Perante as contrariedades, é “o enorme espírito de entreajuda” que, dentro dos possíveis, tem facilitado as operações. Às 8h e às 22h, as novas horas de entrada e saída na Companhia da Saúde, Paula Paiva dá boleia às colegas que, de outra forma, precisariam de apanhar um autocarro. É, admite, “um transtorno enorme”, mas, ao mesmo tempo, “uma ginástica fundamental para nos salvaguardarmos”. “É óbvio que temos receio de tudo o que possa acontecer, mas a adaptação tem sido incrível”, conclui a gestora. “Sabemos que precisamos de fazer esforços em conjunto e percebemos que, por trabalharmos num lar, os cuidados a ter são ainda maiores.”
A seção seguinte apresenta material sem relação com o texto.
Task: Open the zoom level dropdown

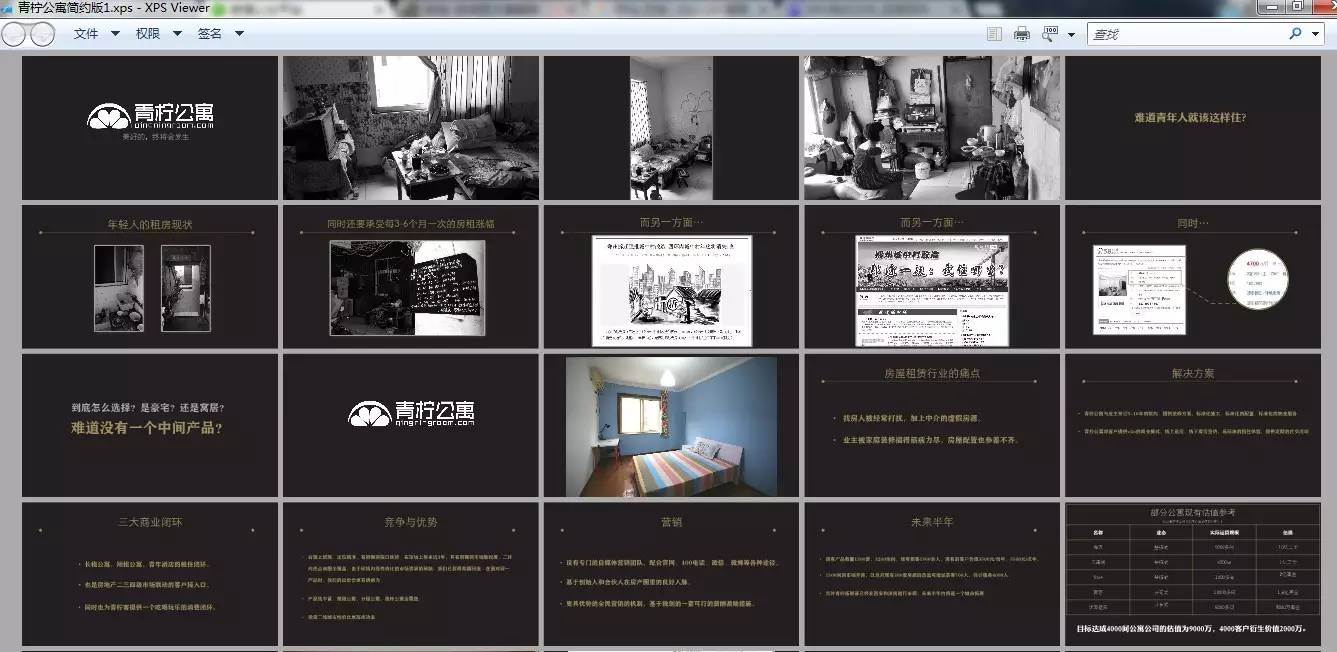Action: point(1073,33)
No lar Bocage, não existe um horário de visitas, pelo que, por norma, conta Otília Almeida, “os familiares estão cá o dia todo”. As medidas de contingência que tornam este cenário impraticável pesam sobre os idosos na instituição. “Não verem aquele movimento todo tem sido complicado.” A residência, como tantas outras na mesma posição, tem tentado disfarçar essa sensação de isolamento através da aposta em mais actividades interactivas. As videochamadas são o outro remendo possível nesta fase. “O facto de nós fazermos a ponte e de eles conseguirem ver as famílias tranquiliza toda a gente”, conclui a directora. “Queremos tentar dar um mínimo de leveza – para que os dias não se tornem assim tão cinzentos.”